Both have admitted the content of the phone call faxed to the media. "They did not even need to tap my phone calls because my position [on the referendum] and that of the Social Democrats have been made public," Crvenkovski said.


Xhaferi said the scandal offered disturbing proof of the degree to which Macedonia remained a police state. "We are continuously being tapped," he said. "'Big Brother' Ljube Boskovski is behind this," he added, referring to the hard-line interior minister.


There are rumours in Skoplje that Boskovski, a key figure in the Internal Macedonian Revolutionary Organisation - Democratic Party for Macedonian National Unity' (VMRO-DPMNE), is the "anonymous person" behind the famous phone call.


Some observers think that he and fellow hard-liners from his party, lead by the Macedonian prime minister, Ljupco Georgievski, want blame for the Ohrid deal, which they signed but oppose, transferred to the Social Democrats and to the Macedonian president, Boris Trajkovski. They want to present their signature to the agreement as a tactical move, only made under heavy international pressure.


Boskovski has made no public comment about the furore. He said he "did not have enough information" about the case.


Aside from its allegedly "treasonous" implications, the transcript sheds light on the changing political alliances within the republic, as the Social Democrats and Xhaferi's Albanian party move closer together, signaling an end to the period of cooperation between Xhaferi's party and VMRO-DPMNE.


Unlike VMRO-DPMNE, the Social Democrats have been vocal in criticising the proposals for a referendum on the Ohrid deal, a standpoint which aligns them with the ethnic Albanians. As one Social Democrat official put it, there was no going back on Ohrid at this stage. "Peace is achievable only through the full implementation of the agreement," he said.

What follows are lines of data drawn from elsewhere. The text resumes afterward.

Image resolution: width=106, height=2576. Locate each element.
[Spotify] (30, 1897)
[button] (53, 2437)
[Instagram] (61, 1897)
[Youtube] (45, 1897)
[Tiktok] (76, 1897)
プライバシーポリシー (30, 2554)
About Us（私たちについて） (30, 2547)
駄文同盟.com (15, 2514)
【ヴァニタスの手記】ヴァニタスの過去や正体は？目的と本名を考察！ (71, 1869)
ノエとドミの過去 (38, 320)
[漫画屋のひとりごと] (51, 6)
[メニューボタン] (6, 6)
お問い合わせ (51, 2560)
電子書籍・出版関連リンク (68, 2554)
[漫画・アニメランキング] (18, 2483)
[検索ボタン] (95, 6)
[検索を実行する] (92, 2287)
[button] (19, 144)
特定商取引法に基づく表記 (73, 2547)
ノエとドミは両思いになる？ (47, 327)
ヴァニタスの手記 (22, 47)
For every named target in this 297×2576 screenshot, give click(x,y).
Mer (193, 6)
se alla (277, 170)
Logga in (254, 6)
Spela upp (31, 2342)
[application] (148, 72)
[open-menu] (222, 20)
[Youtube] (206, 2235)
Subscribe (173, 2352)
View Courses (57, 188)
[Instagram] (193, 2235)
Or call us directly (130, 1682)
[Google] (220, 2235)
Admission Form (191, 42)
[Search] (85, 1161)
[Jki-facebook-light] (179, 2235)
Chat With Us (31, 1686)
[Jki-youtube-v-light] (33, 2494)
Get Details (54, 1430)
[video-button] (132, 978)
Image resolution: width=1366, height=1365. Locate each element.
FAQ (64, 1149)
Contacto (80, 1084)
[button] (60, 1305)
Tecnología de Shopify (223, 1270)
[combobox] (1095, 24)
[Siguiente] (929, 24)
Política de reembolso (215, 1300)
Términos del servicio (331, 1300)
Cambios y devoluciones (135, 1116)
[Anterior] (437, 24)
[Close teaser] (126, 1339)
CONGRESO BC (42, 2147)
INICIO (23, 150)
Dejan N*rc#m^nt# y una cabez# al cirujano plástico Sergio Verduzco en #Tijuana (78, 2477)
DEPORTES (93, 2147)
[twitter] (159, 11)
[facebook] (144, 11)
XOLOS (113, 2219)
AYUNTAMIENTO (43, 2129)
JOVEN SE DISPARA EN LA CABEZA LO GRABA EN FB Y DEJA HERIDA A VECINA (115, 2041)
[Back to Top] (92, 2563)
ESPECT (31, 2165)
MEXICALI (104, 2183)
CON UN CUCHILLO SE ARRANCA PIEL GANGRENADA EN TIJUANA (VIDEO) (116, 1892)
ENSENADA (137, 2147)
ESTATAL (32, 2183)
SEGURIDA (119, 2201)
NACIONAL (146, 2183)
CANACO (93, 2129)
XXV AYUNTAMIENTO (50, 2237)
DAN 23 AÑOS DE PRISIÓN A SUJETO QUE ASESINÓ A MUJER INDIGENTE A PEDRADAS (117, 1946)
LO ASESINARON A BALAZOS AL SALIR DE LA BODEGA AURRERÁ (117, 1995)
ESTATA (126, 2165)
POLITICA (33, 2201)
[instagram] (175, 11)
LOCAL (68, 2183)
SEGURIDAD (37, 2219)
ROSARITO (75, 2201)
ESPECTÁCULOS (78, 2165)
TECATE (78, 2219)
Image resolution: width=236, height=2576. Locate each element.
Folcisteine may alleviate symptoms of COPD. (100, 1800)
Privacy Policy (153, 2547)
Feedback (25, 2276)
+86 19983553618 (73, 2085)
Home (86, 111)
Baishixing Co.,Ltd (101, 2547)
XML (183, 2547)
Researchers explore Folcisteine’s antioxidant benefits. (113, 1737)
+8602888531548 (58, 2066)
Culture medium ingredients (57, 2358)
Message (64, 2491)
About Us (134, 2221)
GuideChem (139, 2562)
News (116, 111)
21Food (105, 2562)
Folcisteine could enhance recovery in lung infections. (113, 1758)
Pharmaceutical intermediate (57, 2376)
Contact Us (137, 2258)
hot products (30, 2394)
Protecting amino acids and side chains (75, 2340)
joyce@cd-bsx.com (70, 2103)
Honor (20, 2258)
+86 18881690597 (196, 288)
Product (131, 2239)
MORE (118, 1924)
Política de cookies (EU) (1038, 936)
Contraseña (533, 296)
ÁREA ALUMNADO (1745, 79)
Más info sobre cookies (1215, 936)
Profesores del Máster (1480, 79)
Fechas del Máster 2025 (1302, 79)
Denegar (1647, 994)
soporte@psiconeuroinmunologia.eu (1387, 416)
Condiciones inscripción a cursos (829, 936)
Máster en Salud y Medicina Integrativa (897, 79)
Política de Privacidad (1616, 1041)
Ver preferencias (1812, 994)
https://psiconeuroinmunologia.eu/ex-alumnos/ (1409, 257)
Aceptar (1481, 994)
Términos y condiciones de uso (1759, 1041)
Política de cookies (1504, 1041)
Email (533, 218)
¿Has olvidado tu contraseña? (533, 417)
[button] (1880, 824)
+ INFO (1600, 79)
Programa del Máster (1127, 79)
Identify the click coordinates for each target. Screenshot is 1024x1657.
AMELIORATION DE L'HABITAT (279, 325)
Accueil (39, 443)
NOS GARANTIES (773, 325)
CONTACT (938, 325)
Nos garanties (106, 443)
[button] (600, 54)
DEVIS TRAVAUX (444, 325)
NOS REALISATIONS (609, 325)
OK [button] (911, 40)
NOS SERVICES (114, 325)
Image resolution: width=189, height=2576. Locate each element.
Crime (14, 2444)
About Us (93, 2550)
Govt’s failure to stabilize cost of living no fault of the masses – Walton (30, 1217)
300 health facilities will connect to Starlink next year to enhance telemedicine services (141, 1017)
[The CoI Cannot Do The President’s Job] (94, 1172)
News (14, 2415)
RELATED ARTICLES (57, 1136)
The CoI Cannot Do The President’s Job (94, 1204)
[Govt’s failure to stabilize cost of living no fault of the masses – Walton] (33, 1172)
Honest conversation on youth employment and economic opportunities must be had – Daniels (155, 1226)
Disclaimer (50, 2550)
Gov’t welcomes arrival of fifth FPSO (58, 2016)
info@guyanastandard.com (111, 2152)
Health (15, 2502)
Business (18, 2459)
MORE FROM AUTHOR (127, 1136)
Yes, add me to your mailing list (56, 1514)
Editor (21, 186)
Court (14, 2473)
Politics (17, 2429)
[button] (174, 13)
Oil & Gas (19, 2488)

"One referendum would lead to others and spawn a new conflict," Xhaferi said. He has warned that if a plebiscite is approved, the ethnic Albanians will organise their own referendum, along the lines of an earlier vote they organised in 1992.


The 1992 vote, on "cultural autonomy" was largely a symbolic exercise. This time the threat is taken more seriously. According to Slobodan Casule, of the small New Democracy party, "The referendum with which Arben Xhaferi is threatening us would be an attempt at secession."


This is not the first phone-tapping scandal in Macedonia. In January, there was another "Watergate", involving leaked conversations between President Trajkovski and other politicians. As in the latest affair, the conversations were leaked by an anonymous source. Again, the trail of smoke led straight to the hard liners, those who are now enemies of the Ohrid agreement.


Veton Latifi is a political analyst and IWPR editorial assistant in Macedonia.